I have a slight workaround using the most recent release of Acrobat in putting an image form field over the signature area, which works great except for one thing: all the software I've tried reads this form field type as a button. Is there any way to force it to recognize an image, or any PDF reading software that is more up to date and can detect those fields?

Any PDF reading software that recognizes those fields as a button is up-to-date, at least in that respect, because... there are no "image form fields" in the PDF file format!

Some PDF creators emulate image form fields using a button form field which by means of JavaScript gets the behavior of an image form field. This emulation is incomplete, of course. In particular the image in such a field is not the value of the form field but merely its appearance.

Thus, if you want to implement reading the value from such an emulated image form field, you have to extract the appearance of the button.


Some remarks on the whole scenario:

... the end customer signature has to be validated.

The business case for signing these forms is through informal electronic signature (digital representation of a wet signature) processes

In contrast to certificate based digital signatures you can hardly do anything with such signatures that deserves to be called "Validation".

Ok, you can look for an image in the PDF in some emulated image field, but you have no guarantee that the person whose wet signature can be seen on that image backs the data in that form let alone has indeed signed it personally. Just as likely someone else simply has scanned that person's signature from some different hand-signed document and filled the form using that scan...

So far, I have been unable to consistently validate this type of signature

It should be possible to extract most such wet signatures

  • either as bitmap images added directly or indirectly to the page content,
  • or as bitmap images added directly or indirectly to some annotation appearance (e.g. a button),
  • or as an InkList or Path of an Ink annotation,
  • or as the Vertices or Path of a PolyLine annotation.

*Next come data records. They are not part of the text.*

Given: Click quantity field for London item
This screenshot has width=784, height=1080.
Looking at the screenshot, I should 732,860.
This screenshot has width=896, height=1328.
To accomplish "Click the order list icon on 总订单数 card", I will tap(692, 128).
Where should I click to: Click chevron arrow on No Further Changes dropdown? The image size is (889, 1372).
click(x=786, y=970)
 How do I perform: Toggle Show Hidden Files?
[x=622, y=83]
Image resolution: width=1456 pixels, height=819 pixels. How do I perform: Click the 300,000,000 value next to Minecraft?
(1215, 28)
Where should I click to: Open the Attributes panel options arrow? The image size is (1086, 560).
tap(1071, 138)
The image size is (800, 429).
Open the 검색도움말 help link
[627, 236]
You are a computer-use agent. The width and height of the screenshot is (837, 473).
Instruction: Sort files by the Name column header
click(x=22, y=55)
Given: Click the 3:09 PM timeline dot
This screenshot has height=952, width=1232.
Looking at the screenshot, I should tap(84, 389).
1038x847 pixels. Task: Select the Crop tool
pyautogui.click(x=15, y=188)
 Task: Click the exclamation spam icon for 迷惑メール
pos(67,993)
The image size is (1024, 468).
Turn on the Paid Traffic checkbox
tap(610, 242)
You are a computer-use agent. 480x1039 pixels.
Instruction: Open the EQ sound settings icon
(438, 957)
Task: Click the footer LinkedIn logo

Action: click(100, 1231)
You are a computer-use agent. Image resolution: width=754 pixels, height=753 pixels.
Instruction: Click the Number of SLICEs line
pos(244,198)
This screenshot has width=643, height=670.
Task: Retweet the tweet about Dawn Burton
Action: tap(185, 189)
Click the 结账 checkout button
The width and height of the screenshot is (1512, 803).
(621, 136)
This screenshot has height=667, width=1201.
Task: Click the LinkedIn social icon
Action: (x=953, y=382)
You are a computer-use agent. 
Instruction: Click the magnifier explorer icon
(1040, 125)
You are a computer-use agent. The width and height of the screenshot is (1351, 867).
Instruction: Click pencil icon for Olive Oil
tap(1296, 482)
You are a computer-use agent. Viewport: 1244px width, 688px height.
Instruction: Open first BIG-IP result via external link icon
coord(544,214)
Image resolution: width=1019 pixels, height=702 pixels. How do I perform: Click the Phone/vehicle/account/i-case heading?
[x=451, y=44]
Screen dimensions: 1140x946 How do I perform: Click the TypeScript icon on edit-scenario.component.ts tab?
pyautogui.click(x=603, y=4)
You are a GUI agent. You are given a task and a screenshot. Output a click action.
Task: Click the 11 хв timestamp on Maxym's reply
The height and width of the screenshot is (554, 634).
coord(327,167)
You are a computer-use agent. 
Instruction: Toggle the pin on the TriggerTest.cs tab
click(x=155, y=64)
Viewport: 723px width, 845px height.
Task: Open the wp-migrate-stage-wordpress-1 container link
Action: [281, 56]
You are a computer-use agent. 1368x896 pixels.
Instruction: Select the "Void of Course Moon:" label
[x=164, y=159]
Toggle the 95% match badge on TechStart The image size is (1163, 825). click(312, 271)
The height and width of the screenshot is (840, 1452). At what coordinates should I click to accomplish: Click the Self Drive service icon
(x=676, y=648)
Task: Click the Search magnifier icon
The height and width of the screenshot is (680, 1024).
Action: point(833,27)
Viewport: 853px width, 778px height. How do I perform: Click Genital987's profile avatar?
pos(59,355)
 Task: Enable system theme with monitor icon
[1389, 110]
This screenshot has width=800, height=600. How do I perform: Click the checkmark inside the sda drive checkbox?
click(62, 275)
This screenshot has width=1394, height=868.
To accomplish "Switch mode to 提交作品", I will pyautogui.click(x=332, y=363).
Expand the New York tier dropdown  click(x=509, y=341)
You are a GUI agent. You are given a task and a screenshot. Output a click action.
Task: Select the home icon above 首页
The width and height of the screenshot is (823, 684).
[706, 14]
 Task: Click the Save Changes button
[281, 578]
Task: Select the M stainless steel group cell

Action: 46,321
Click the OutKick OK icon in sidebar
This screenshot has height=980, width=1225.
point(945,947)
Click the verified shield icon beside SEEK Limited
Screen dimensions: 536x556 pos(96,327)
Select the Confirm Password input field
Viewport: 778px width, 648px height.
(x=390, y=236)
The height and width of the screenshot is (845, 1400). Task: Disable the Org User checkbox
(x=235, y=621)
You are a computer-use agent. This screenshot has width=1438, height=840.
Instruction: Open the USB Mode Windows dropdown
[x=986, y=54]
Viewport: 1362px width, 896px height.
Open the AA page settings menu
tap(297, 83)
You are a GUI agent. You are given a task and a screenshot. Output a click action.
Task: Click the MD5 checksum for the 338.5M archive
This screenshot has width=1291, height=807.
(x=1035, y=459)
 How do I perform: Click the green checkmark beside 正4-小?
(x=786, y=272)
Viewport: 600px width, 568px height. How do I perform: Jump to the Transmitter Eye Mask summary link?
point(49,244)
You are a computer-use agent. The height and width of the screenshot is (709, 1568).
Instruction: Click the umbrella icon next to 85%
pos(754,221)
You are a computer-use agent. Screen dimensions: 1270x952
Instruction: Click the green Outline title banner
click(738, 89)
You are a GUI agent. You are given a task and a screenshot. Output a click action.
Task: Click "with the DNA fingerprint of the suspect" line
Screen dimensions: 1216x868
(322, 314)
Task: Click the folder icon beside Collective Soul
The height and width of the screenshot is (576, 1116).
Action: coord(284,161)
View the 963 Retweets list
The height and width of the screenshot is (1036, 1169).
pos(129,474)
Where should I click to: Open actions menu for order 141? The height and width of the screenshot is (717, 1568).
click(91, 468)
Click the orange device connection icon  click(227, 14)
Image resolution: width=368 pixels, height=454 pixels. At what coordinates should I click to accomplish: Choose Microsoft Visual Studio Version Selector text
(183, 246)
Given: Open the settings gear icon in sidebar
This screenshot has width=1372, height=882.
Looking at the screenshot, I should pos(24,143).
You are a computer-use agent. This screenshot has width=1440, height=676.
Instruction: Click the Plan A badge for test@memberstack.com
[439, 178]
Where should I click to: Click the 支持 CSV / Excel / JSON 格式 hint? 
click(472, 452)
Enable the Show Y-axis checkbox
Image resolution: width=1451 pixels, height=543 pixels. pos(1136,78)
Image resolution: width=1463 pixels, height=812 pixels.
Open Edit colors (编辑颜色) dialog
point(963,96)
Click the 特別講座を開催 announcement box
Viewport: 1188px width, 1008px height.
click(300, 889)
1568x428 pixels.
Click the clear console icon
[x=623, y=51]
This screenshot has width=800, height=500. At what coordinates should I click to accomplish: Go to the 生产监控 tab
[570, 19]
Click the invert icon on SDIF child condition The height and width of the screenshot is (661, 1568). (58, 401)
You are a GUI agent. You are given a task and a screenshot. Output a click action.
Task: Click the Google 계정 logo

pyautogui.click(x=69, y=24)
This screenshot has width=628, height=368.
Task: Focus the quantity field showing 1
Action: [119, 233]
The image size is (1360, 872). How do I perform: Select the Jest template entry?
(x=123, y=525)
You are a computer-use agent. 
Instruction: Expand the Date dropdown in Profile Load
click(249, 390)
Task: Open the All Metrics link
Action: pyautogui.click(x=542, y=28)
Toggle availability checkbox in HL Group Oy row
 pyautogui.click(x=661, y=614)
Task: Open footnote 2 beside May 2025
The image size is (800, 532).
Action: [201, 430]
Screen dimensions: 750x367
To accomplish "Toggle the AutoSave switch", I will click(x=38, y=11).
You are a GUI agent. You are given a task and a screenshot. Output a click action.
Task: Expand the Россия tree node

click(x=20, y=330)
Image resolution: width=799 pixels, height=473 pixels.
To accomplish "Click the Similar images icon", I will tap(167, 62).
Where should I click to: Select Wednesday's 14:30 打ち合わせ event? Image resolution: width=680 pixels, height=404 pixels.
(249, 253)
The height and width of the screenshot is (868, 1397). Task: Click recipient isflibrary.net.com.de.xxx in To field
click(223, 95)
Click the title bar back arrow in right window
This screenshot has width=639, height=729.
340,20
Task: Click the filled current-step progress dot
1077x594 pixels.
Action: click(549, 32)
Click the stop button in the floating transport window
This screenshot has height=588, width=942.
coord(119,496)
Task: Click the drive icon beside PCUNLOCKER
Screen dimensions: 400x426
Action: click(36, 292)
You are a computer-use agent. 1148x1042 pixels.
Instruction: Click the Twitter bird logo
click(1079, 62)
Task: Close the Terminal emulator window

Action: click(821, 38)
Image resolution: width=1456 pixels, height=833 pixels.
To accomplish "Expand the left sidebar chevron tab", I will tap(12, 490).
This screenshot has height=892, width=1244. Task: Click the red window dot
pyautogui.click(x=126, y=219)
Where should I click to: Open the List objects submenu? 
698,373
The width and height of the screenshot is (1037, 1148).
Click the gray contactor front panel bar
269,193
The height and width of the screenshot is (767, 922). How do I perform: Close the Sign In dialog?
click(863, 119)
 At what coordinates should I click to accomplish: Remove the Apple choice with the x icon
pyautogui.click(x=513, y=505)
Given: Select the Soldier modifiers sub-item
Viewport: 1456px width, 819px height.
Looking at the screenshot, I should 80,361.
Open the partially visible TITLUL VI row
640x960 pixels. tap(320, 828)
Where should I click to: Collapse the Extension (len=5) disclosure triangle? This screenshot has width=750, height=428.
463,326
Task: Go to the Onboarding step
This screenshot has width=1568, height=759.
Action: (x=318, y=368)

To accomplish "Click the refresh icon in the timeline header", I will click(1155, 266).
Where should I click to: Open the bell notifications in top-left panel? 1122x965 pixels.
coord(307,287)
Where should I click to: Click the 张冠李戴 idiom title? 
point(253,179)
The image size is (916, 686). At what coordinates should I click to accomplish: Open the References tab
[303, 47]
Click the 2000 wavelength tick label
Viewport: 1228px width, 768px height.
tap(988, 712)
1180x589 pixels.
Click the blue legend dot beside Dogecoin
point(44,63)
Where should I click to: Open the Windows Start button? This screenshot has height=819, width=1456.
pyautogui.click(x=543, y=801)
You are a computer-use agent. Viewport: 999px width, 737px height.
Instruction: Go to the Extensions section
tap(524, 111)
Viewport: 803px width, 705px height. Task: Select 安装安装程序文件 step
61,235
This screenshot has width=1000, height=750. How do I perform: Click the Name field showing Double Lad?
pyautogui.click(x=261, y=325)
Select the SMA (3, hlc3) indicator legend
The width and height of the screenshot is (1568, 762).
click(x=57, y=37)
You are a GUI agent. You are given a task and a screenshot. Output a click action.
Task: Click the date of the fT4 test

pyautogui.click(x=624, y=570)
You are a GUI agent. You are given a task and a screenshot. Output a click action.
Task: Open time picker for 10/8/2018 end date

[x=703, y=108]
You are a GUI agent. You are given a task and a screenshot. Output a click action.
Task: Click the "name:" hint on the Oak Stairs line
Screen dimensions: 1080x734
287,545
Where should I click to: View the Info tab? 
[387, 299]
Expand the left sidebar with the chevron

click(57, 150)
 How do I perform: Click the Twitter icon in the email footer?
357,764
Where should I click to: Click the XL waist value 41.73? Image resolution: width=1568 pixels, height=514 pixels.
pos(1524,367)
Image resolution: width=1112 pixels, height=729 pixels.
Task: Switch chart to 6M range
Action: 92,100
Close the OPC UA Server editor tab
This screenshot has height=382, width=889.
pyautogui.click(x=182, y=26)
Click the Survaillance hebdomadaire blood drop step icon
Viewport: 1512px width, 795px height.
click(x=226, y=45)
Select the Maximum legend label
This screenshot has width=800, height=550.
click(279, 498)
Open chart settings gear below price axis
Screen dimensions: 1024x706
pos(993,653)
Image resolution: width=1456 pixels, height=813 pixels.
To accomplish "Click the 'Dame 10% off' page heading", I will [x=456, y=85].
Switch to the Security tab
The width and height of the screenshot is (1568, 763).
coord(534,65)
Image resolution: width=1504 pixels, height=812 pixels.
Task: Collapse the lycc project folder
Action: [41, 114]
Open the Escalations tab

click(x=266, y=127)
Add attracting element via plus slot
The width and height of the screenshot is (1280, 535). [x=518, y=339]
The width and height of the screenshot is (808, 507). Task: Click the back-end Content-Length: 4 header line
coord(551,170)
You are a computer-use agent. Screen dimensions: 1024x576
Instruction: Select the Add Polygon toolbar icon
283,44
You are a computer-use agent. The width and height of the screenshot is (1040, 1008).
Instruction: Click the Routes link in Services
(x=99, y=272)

In case of bitmap images don't forget to also extract the image mask if applicable. Numerous applications fill the base image with the pen color and contain the actual signature graph in the mask.

and even been unable to consistently maintain the PDF state such that it can still be read by PDFBox after this type of signature ceremony.

That sounds like a misbehavior of the software that executed that signing ceremony. Unless you share examples for that, though, one can hardly help you analyze the problem.